▶ Task directions: Extract the line that contains "The width and" and every line after it through the end of the records below, exactly as written, leaving out any pictures.

[Data records]

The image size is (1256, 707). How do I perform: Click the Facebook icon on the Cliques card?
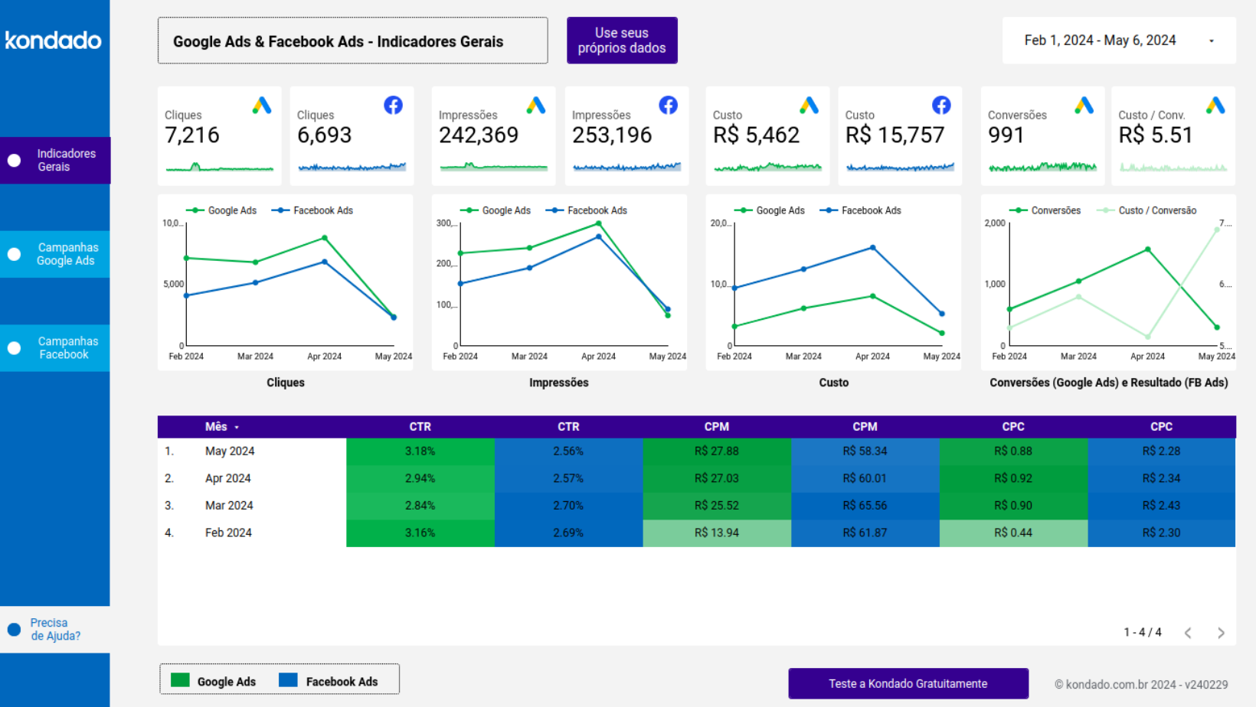pyautogui.click(x=393, y=105)
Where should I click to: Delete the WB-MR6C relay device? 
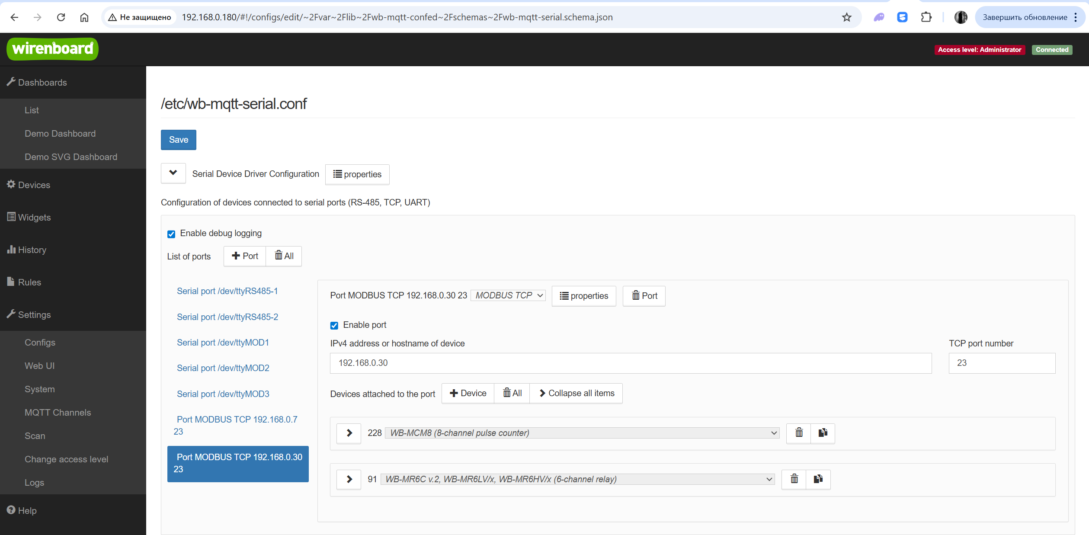click(x=794, y=479)
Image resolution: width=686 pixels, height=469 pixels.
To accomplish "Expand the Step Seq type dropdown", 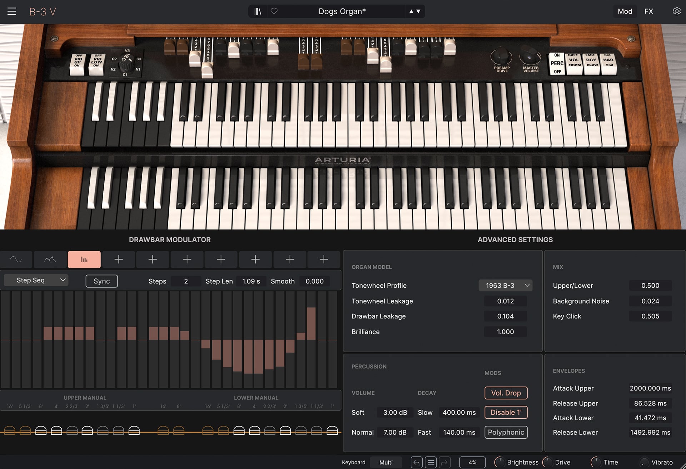I will 36,280.
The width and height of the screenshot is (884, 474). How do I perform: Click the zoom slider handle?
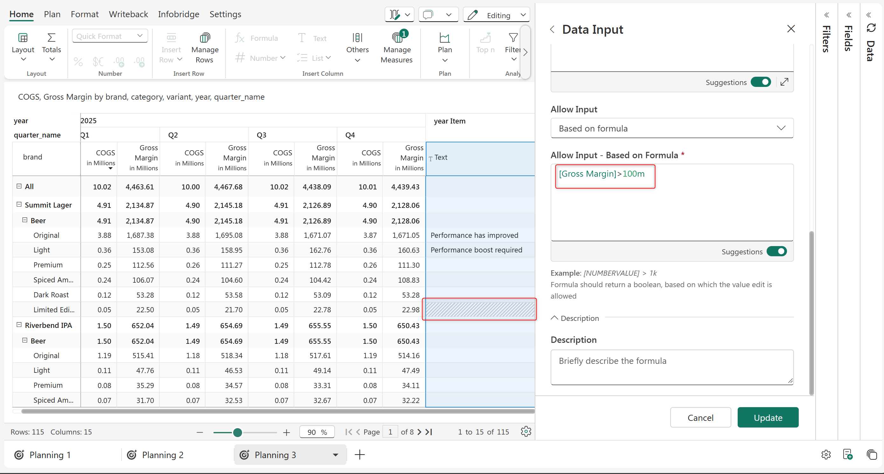[237, 432]
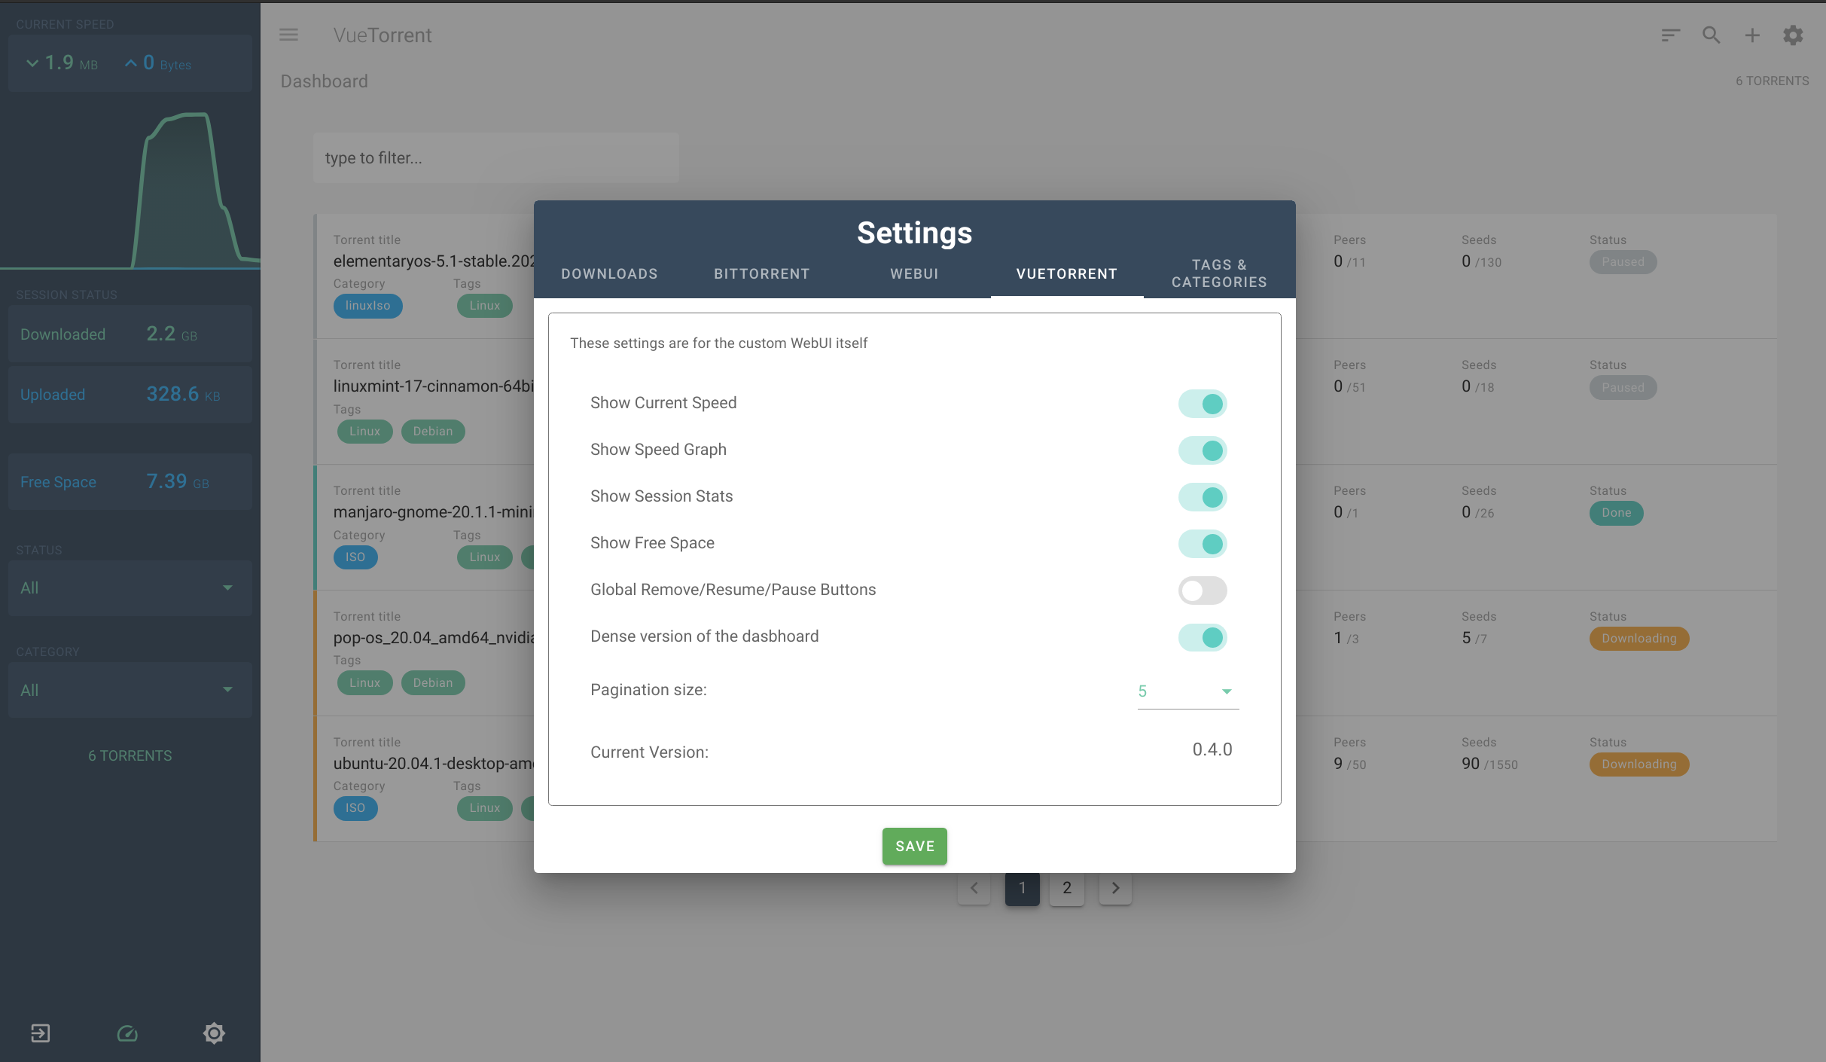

▶ Output below:
The width and height of the screenshot is (884, 474). How do I perform: Click the zoom slider handle?
[237, 432]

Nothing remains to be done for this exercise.